Broward County School District in Florida leads the state in the number of students arrested on campus. The criticism is that principals have relied too heavily on school-assigned police officers to deal with discipline problems often causing unnecessary arrests. Now the district wants to try a new approach to remedy discipline problems, such as petty theft, substance abuse, or in-school gambling, and reduce arrests.
“Broward had 1,062 school-related arrests during the 2011-12 school year, according to a report by Florida’s Department of Juvenile Justice. Miami-Dade County schools, which have significantly more students, had 552 arrests. Miami-Dade has in recent years employed a variety of strategies to reduce student arrests: psychologists and social workers are involved in the discipline process, school police officers were retrained to be more cautious in making arrests, and a Civil Citation Program gives students a chance to nullify a misdemeanor arrest if they complete a diversion program.

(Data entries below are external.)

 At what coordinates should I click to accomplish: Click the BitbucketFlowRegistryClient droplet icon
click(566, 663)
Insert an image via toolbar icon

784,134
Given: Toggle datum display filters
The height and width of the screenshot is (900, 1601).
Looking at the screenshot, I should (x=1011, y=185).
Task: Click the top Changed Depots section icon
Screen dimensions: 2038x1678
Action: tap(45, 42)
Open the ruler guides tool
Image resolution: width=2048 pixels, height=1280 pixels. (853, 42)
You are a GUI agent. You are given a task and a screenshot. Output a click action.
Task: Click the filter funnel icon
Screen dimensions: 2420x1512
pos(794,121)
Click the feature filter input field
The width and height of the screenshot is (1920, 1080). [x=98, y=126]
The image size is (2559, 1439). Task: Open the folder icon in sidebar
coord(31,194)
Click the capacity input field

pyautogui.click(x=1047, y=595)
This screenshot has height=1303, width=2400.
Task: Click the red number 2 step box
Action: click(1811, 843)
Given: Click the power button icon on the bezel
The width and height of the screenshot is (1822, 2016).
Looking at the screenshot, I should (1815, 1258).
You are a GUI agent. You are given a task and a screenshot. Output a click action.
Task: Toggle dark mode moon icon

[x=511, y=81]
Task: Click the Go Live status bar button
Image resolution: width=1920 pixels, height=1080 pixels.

“In Broward, (a dropout-prevention specialist Nordia) Sappleton’s planning team includes several committees made up of district staff, community members, law enforcement personnel, and representatives from the Broward legal community. By as early as the start of the next school year, the group hopes to have a new system in place that would deploy counselors and mentors to trouble-making students instead of pushing them out of school through suspensions or expulsions. The students would still be punished — they would likely have to temporarily switch to an alternative school, for example, and they might have to perform restitution if their actions negatively impacted teachers or their classmates. …
“(Broward Circuit Judge Elijah) Williams said a single arrest, even as a juvenile, can haunt a person for life — keeping them out of college or the military, and in some cases disqualifying them from jobs or housing. In the case of nonviolent misdemeanor offenses, Williams urged board members to follow the lead of school districts around the country that are increasingly working to keep students out of the criminal justice system. “
Apparently Georgia has already tried this approach. According to the story, “In Clayton County, Ga., Williams said that new approach led to an 87 percent reduction in student fights, and a 20 percent increase in graduation rates. “
School Board member Robin Bartleman, who has pushed the issue for several years, said “This is all about common sense discipline” and I completely agree. I hope this goes into effect in Broward and other communities pick it up as well.
What are your thoughts? Are you familiar with the Clayton County results? What can you share about it?